Turkeys were hunted extensively when the first Europeans arrived in North America. Native Americans hunted the turkey only occasionally and used the feathers for clothing and weapon adornment. To some tribes, it was taboo to kill a turkey. But to early settlers, the turkey was an important food source.
Today, wild turkeys -- fleet of foot, powerful fliers, and exceedingly wary -- are abundant throughout many regions of North America. Toms, or gobblers as they are also called, are the males of the species and grow larger than hens. Juvenile males are called jakes. Depending on the subspecies (there are five in North America) wild turkeys can attain weights of well over 20 pounds and body lengths of up to four feet.
Wingspans range from 50 to 60 inches. The wattles on the throats of gobblers are colored brilliant red and blue. Long, hair-like tufts of feathers called beards -- also growing on hens sometimes -- are much longer on gobblers, especially older birds. Thorn-like growths called spurs, which grow on the backs of gobblers' legs, increase in length as a tom ages. The spurs are often used as weapons in defending themselves from would-be predators and in occasional skirmishes with turkey foes.
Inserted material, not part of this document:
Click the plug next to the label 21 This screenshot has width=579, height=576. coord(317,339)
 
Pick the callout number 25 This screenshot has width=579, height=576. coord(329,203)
Black-tipped, iridescent body feathers give the gobbler a darker appearance than female birds. Hens' feathers are buff-tipped, giving them an overall brown appearance. This difference is important since it is the hen that incubates the eggs and cares for the young, or poults as they are named. Cryptic coloration is needed to escape the notice of mammalian and avian predators.
The well-recognized display that a tom performs -- the puffed out feathers, the fanned out tail, and the gobbling vocalizations -- serve a unique purpose. During the spring breeding season adult gobblers compete with other males for the attention of hens. Toms will establish "strutting zones" and will aggressively defend these areas from other toms. Though a true woodland bird, during the mating season these displays are performed where they can be easily seen, such as forested openings, field edges, and along trails.
Eastern wild turkeys have been released all through Minnesota over the past 25 years. From the release of only a few birds in the early 1970s, the turkey population has grown to over 30,000 birds today. Population density is highest in the southeast, but good numbers exist in the central part of the state as well.
Expansion of wild turkeys has steadily increased northward. Some of this expansion has occurred on its own and with help from DNR wildlife managers and the National Wild Turkey Federation. Turkey releases are now occurring in suitable habitat throughout northwestern Minnesota. Habitat required for turkey survival is generally mature hardwood forests interspersed with both cropland and non-agricultural openings. Acorns are a favorite food, as are other nuts, berries, seeds, crops, and insects.
Thanks to ambitious efforts to re-establish turkeys throughout their historic range and, in some cases, places they have never been, the wild turkey is abundant in Minnesota. So abundant that hunting seasons are held in both the spring and the fall. And though Bent wrote that the forests of colonial America "... disappeared before the white man's ax" [and] "his crude firearms waged warfare on the native game..." wild turkeys are a part of Minnesota's forests once again as we get out and enjoy the great outdoors.